Now, keep that in the back of our minds as we discuss the conflict between the United States and Russia. I don't want to talk all day about the past, because that's playing the blame-game. Still, it does hold some weight, so I suppose it has to be addressed in the correct manner. Which is, the USA and Russia are one in the same. They've both, in the past, stuck their noses into business that is not theirs. The US is notorious for this. Commodore Perry way back when goes to Japan, threatens them, and successfully shoots ourselves in the foot. Because what do you know, that forced a society heavily influenced and structured around war to industrialize, and then they had enough of our crap in the Pacific so they took action. Then we have the audacity to pretend like we were completely innocent.

How about we make the scope of things smaller. Compare all that to the following. Did you have a school-yard bully that would say things to you, meddle in your friendships, steal your crayons and erasers (resources), and eventually you got so tired of it you punched them square in their pig face? Oh, but *you* got in trouble didn't you? And they got away with it? Exactly what the US does. They prod, and poke, and jab, and when they face retaliation say to the world, "See? See! That's why we have to bomb them." I fail to see how anybody could fall for it. I mean, it's like the Wizard of Oz without the curtain. You don't even have to physically try to open the curtain, it's... just... _there_. In plain sight. However, Russia doesn't have clean hands either. They're currently doing a similar thing with the old Soviet satellite nations, the situation in Ukraine being a good example.

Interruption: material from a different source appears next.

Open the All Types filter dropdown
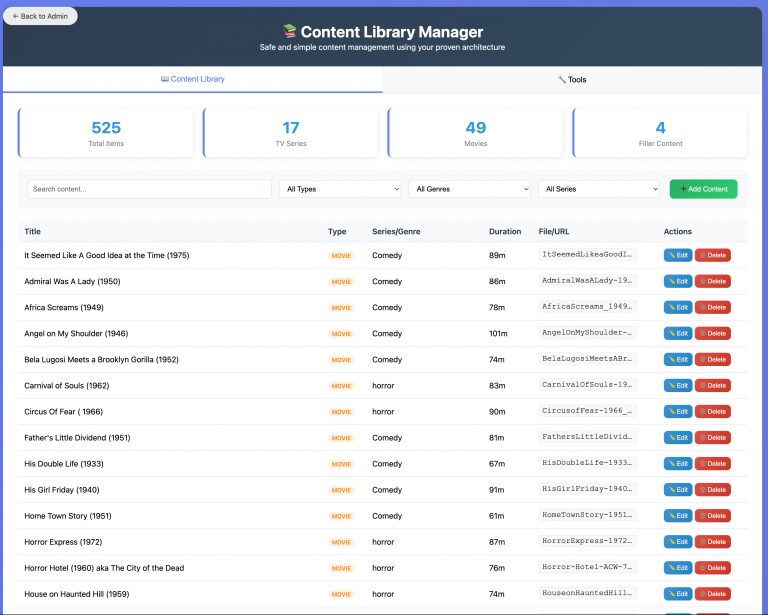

It is my wish that everyone could see the stupidity in this. All of it collectively achieves nothing. War breeds war. There never will be a war to end all wars unless it were to completely eradicate humanity. Just look at what happened after WWI. You punish Germany and unjustly humiliate them, then everyone is so shocked when a man takes advantage of the situation, rises to power, and goes out to regain the lost land. Obviously a very simplified, short version of it. But hopefully it gets across the point that this fighting has to stop and diplomacy has to begin. Playing the blame-game is *not* diplomacy. There's a difference between instigating and actually trying to find a solution. Like when some politicians were calling the Boston Bombing perpetrators "prisoners of war". Really? I'm sorry, but how outright foolish and idiotic.

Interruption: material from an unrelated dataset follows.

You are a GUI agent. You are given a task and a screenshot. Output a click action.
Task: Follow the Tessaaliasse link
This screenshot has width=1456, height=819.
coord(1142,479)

I'm going off on tangents, and I've already said too much. My hope is that more and more people will start to awaken, and realize how stupid war is. We should make alliances for scientific research, to explore space, mine asteroids, colonize other planets. You know, the 'big picture'. Or humanitarian alliances in the case of natural disasters, or to help the poor. This blaming accomplishes nothing but open old wounds. Like watching a cute couple separate because they were too busy blaming each other, fighting, yelling, when all they had to do was talk it out. As Mark Hoppus from blink-182 once sang, "I never let what happened stay in the past." Well, it's about time these cute couples (countries) stop living in the past, say they're sorry, and instead ask, "How can we avoid this in the future?"

I mean, honestly? I see the news and read headlines like, "World War 3 on the horizon?" How about, "More idiots fight over land, nothing to see here, same old boring stupid crap, move along." I learn more from The Onion News Network now, which is sad but true. When I look at these world politics, it's like I'm in pre-school again. It's pathetic. Oh, look, Jeff and Diana broke up, and Obama is sending monetary and military aid to Jake so he can win Diana. But it's really so Obama can use Jake to extort free sex from Diana.

Not that that would happen in the pre-school I went to... Well, and hopefully it has never happened in any pre-school, any where, ever.. Anyway. For (insert curse word) sake, somebody get the teacher and tell these kids to hug it out or something. Shake hands. And apologize.

"Yeah, uh. Whatever, sorry," said Obama.

"No, Barack. Say it like you mean it."


----------



## Plasticweld (Aug 26, 2014)

It should be in the Journalism section as an editorial,  SP&G is good, reads well


----------



## Seedy M. (Aug 26, 2014)

You're preaching to the choir with me. Agree. Part does belong in journalism, part here.


----------



## J Anfinson (Aug 26, 2014)

It's fine here as long as it's posted for critique and not to encourage political debate.


----------



## dither (Aug 31, 2014)

Smith,
i rather expected that you'd be informed, in the nicest possible way of course, that this is not the place, and to please take your views and your soap-box some place else. 
This doesn't belong here i hear people thinking, we're writers.
And what is the essence of  "writing"?
What are the bones, and the flesh that writers furnish them with?
Life.
Fiction/non fiction.
Life.
Can't avoid it.
We are all influenced by our own private likes/dislikes/grievances/life experiences etc. Baggage.

There IS a place for posts like this imo.

Smith talks about need for change, i wouldn't argue with that, but it won't be instigated by those who keep their heads below the parapets.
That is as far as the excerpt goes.